◆ **How to complete this task**: Find each line below where the word "will" occurs, and copy it.

◆ **Input data**:
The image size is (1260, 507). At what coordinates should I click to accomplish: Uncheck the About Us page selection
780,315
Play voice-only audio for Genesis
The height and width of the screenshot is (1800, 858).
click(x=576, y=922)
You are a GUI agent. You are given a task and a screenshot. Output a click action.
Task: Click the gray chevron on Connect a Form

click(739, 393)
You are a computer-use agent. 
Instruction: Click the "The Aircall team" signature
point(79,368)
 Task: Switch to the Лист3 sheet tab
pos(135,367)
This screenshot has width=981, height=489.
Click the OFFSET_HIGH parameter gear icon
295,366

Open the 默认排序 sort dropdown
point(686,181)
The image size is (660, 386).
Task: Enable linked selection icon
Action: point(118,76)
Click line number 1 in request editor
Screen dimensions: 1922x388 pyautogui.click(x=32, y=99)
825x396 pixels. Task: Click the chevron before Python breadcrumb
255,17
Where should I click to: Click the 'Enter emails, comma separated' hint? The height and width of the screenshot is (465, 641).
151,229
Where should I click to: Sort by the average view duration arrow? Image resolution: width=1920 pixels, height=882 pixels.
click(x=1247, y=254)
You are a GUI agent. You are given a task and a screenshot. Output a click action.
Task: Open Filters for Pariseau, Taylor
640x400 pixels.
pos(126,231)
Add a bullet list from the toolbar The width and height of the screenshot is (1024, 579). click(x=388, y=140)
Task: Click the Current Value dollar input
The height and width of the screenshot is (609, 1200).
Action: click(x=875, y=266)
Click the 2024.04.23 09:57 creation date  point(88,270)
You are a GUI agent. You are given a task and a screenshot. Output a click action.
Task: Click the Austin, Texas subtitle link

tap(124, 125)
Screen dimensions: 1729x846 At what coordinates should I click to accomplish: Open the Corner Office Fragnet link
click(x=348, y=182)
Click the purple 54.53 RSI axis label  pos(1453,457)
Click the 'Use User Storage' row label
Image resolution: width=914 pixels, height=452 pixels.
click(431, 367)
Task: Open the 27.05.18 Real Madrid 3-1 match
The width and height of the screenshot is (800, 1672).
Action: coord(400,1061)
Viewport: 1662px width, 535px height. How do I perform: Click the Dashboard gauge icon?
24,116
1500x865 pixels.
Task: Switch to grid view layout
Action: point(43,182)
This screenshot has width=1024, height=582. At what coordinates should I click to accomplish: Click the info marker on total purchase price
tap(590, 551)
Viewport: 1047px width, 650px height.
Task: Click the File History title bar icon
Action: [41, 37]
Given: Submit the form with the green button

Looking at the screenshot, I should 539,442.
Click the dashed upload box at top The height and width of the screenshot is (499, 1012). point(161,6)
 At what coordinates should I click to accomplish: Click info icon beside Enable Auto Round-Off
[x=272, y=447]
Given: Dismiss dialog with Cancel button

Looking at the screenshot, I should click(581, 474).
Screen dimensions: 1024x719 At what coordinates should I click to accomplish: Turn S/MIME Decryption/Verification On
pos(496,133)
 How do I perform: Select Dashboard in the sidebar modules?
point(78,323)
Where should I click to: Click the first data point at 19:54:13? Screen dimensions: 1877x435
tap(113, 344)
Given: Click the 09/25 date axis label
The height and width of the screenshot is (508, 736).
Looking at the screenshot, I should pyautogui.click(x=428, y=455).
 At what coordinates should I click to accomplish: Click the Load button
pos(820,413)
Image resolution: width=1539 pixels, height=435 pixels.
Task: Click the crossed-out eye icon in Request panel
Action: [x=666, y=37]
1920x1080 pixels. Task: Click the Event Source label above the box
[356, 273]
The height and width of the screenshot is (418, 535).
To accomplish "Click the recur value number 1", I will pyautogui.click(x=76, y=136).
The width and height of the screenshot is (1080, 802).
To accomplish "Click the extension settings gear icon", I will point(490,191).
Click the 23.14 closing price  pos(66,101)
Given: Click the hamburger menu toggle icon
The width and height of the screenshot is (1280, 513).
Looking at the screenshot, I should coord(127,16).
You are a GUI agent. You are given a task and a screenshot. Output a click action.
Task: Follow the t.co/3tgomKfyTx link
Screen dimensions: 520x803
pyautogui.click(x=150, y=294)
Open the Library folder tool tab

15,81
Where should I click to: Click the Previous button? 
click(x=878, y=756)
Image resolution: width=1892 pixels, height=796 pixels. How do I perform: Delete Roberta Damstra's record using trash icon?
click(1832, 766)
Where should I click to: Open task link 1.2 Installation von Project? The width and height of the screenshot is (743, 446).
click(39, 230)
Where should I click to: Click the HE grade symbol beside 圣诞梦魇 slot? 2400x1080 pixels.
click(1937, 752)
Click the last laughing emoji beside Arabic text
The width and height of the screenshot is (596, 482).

◆ **Written answer**:
To accomplish "Click the recur value number 1", I will pyautogui.click(x=76, y=136).
To accomplish "Click the extension settings gear icon", I will point(490,191).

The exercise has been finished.